Activity: Some entries follow. Reproduce exactly the lines starting at the one with "Screen dimensions: 633x356" and stopping after the one with "Split the terminal panel".

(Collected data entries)
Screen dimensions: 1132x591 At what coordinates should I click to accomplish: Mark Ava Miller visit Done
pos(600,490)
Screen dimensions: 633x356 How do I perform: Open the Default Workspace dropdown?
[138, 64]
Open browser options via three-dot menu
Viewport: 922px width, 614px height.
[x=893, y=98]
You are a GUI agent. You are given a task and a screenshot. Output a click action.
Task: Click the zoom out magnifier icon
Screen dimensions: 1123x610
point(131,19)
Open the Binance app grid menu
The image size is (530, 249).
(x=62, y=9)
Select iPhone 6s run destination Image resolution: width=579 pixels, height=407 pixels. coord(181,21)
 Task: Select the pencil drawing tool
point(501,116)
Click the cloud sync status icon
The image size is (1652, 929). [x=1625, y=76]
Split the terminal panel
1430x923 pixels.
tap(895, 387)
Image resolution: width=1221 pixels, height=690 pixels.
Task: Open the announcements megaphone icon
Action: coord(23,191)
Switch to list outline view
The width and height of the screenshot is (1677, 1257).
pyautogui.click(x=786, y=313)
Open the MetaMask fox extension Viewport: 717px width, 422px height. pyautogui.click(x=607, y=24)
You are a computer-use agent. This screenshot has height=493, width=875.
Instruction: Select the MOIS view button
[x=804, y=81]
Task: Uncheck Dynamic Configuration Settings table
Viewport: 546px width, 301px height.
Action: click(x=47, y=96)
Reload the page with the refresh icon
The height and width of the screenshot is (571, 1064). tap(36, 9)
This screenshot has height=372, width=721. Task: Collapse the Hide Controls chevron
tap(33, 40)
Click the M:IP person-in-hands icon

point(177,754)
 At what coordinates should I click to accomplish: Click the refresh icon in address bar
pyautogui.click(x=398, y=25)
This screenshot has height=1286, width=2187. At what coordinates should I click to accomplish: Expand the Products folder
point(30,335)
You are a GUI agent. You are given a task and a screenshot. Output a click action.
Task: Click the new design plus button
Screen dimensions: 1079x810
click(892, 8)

Solution to this exercise:
Screen dimensions: 633x356 How do I perform: Open the Default Workspace dropdown?
[138, 64]
Open browser options via three-dot menu
Viewport: 922px width, 614px height.
[x=893, y=98]
You are a GUI agent. You are given a task and a screenshot. Output a click action.
Task: Click the zoom out magnifier icon
Screen dimensions: 1123x610
point(131,19)
Open the Binance app grid menu
The image size is (530, 249).
(x=62, y=9)
Select iPhone 6s run destination Image resolution: width=579 pixels, height=407 pixels. coord(181,21)
 Task: Select the pencil drawing tool
point(501,116)
Click the cloud sync status icon
The image size is (1652, 929). [x=1625, y=76]
Split the terminal panel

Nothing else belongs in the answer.